Open Access
Phase II clinical trial using camrelizumab combined with apatinib and chemotherapy as the first‐line treatment of advanced esophageal squamous cell carcinoma
Author(s) -
Zhang Bo,
Qi Ling,
Wang Xi,
Xu Jianping,
Liu Yun,
Mu Lan,
Wang Xingyuan,
Bai Lidan,
Huang Jing
Publication year - 2020
Publication title -
cancer communications
Language(s) - English
Resource type - Journals
SCImago Journal Rank - 2.119
H-Index - 53
ISSN - 2523-3548
DOI - 10.1002/cac2.12119
Subject(s) - apatinib , medicine , clinical endpoint , chemotherapy , response evaluation criteria in solid tumors , oncology , progression free survival , phases of clinical research , surgery , clinical trial , gastroenterology
Abstract Background Effective therapeutic options are limited for patients with advanced esophageal squamous cell carcinoma (ESCC). The incorporation of an immune checkpoint inhibitor and a molecular anti‐angiogenic agent into the commonly adopted chemotherapy may produce synergistic effects.
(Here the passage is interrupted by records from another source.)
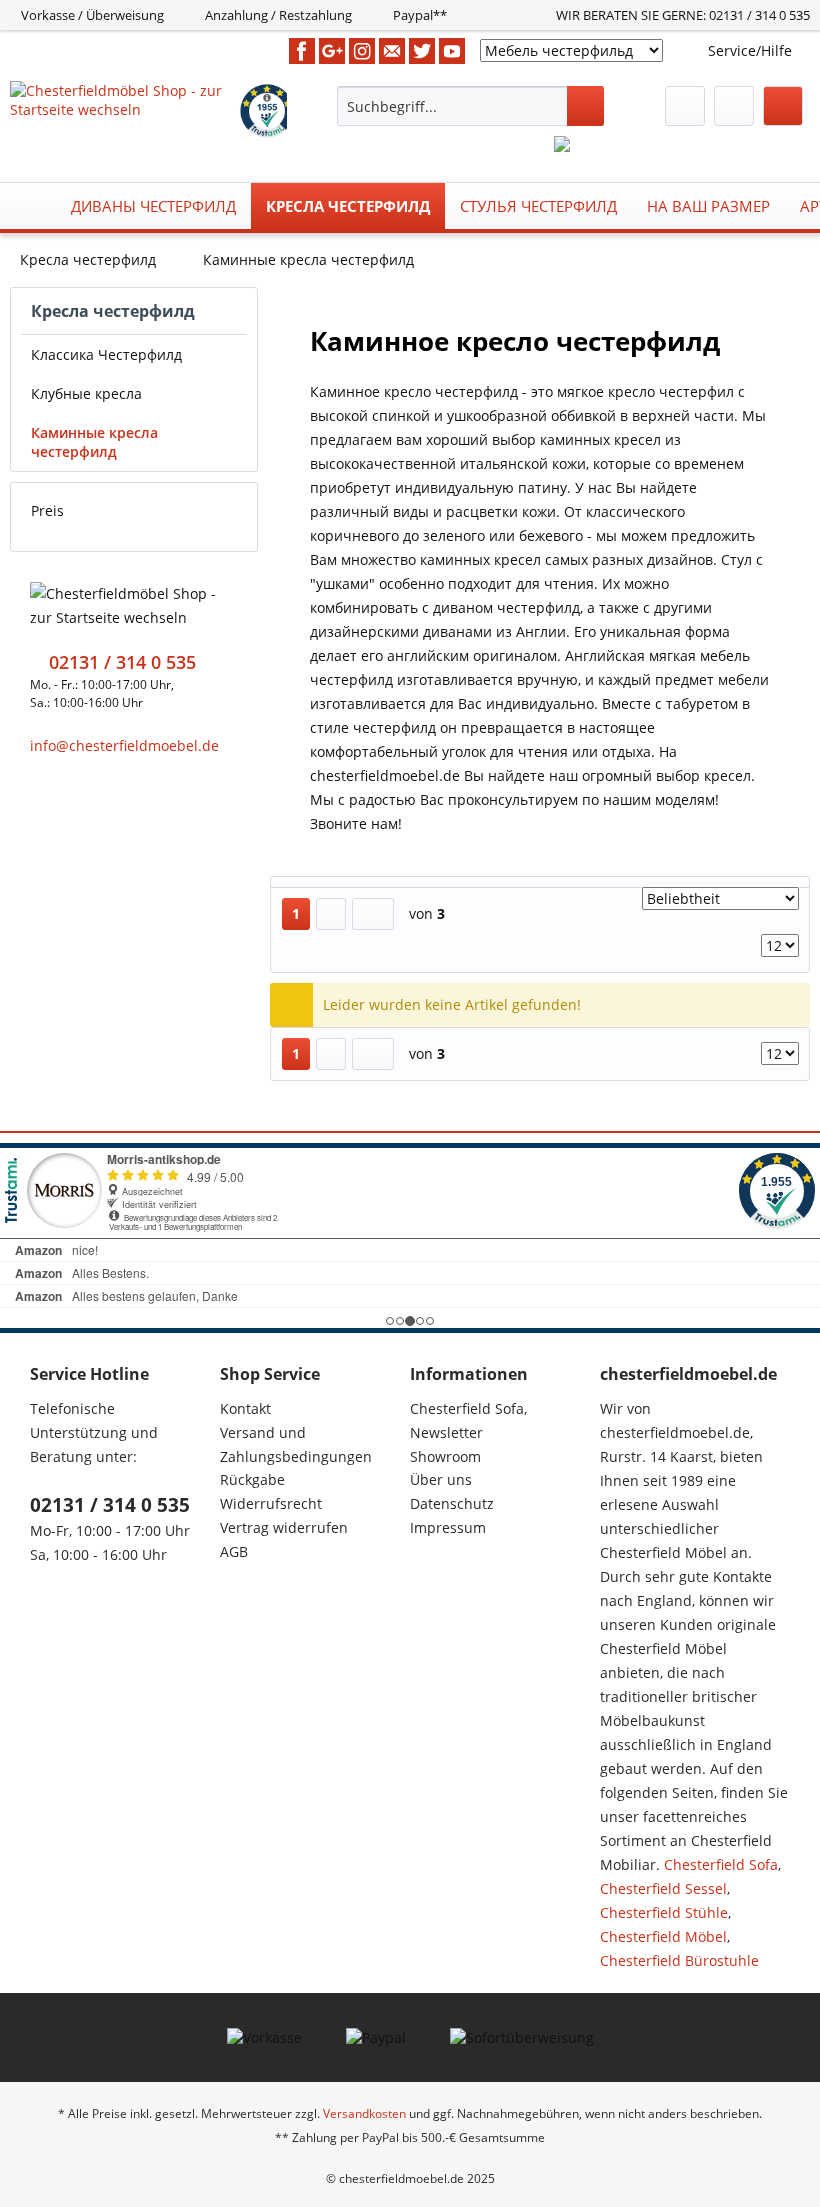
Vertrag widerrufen (284, 1527)
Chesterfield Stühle (664, 1912)
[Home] (31, 206)
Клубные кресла (86, 393)
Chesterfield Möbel (663, 1936)
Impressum (448, 1527)
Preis (47, 510)
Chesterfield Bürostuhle (679, 1960)
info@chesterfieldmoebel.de (124, 745)
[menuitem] (470, 106)
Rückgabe (252, 1479)
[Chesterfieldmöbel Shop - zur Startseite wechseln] (123, 106)
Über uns (441, 1479)
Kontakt (245, 1408)
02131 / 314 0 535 (110, 1505)
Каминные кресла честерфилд (94, 442)
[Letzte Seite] (373, 914)
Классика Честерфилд (106, 354)
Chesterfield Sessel (663, 1888)
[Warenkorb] (783, 106)
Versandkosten (364, 2113)
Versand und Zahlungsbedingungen (296, 1444)
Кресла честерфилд (113, 311)
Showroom (445, 1456)
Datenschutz (452, 1503)
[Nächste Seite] (331, 914)
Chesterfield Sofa (721, 1864)
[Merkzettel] (685, 106)
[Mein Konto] (734, 106)
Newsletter (446, 1432)
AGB (234, 1551)
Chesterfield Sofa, (468, 1408)
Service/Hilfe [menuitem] (750, 50)
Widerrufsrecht (271, 1503)
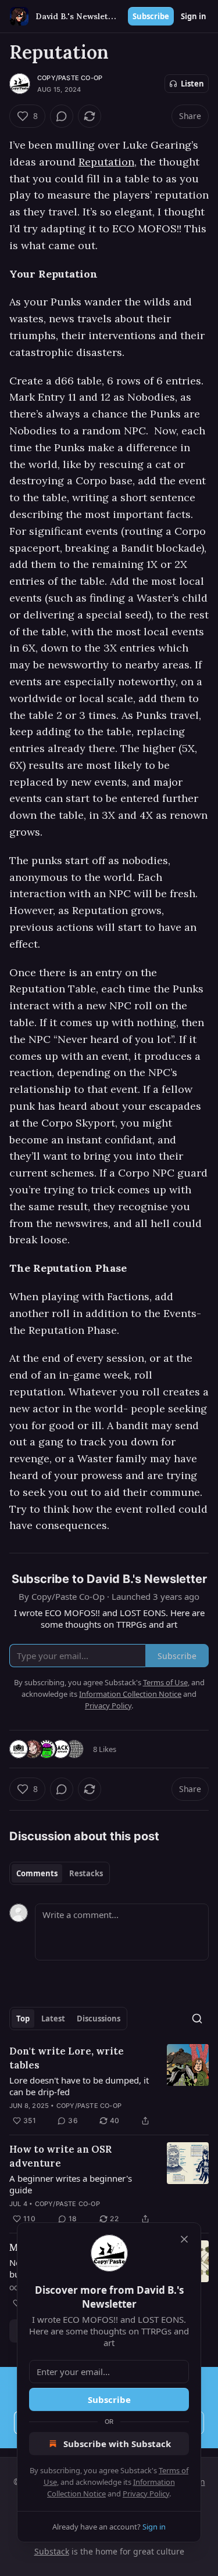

Therefore, we aimed to investigate the efficacy and safety of camrelizumab plus apatinib combined with chemotherapy as the first‐line treatment of advanced ESCC. Methods In this single‐arm prospective phase II trial, patients with unresectable locally advanced or recurrent/metastatic ESCC received camrelizumab 200 mg, liposomal paclitaxel 150 mg/m 2 , and nedaplatin 50 mg/m 2 on day 1, and apatinib 250 mg on days 1‐14. The treatments were repeated every 14 days for up to 9 cycles, followed by maintenance therapy with camrelizumab and apatinib. The primary endpoint was objective response rate (ORR) according to the Response Evaluation Criteria in Solid Tumors (version 1.1). Secondary endpoints included disease control rate (DCR), progression‐free survival (PFS), overall survival (OS), and safety. Results We enrolled 30 patients between August 7, 2018 and February 23, 2019. The median follow‐up was 24.98 months (95% confidence interval [CI]: 23.05‐26.16 months). The centrally assessed ORR was 80.0% (95% CI: 61.4%‐92.3%), with a median duration of response of 9.77 months (range: 1.54 to 24.82+ months). The DCR reached 96.7% (95% CI: 82.8%‐99.9%). The median PFS was 6.85 months (95% CI: 4.46‐14.20 months), and the median OS was 19.43 months (95% CI: 9.93 months – not reached). The most common grade 3‐4 treatment‐related adverse events (AEs) were leukopenia (83.3%), neutropenia (60.0%), and increased aspartate aminotransferase level (26.7%). Treatment‐related serious AEs included febrile neutropenia, leukopenia, and anorexia in one patient (3.3%), and single cases of increased blood bilirubin level (3.3%) and toxic epidermal necrolysis (3.3%). No treatment‐related deaths occurred. Conclusions Camrelizumab plus apatinib combined with liposomal paclitaxel and nedaplatin as first‐line treatment demonstrated feasible anti‐tumor activity and manageable safety in patients with advanced ESCC. Randomized trials to evaluate this new combination strategy are warranted. Trial registration This trial was registered on July 27, 2018, at ClinicalTrials.gov (identifier: NCT03603756).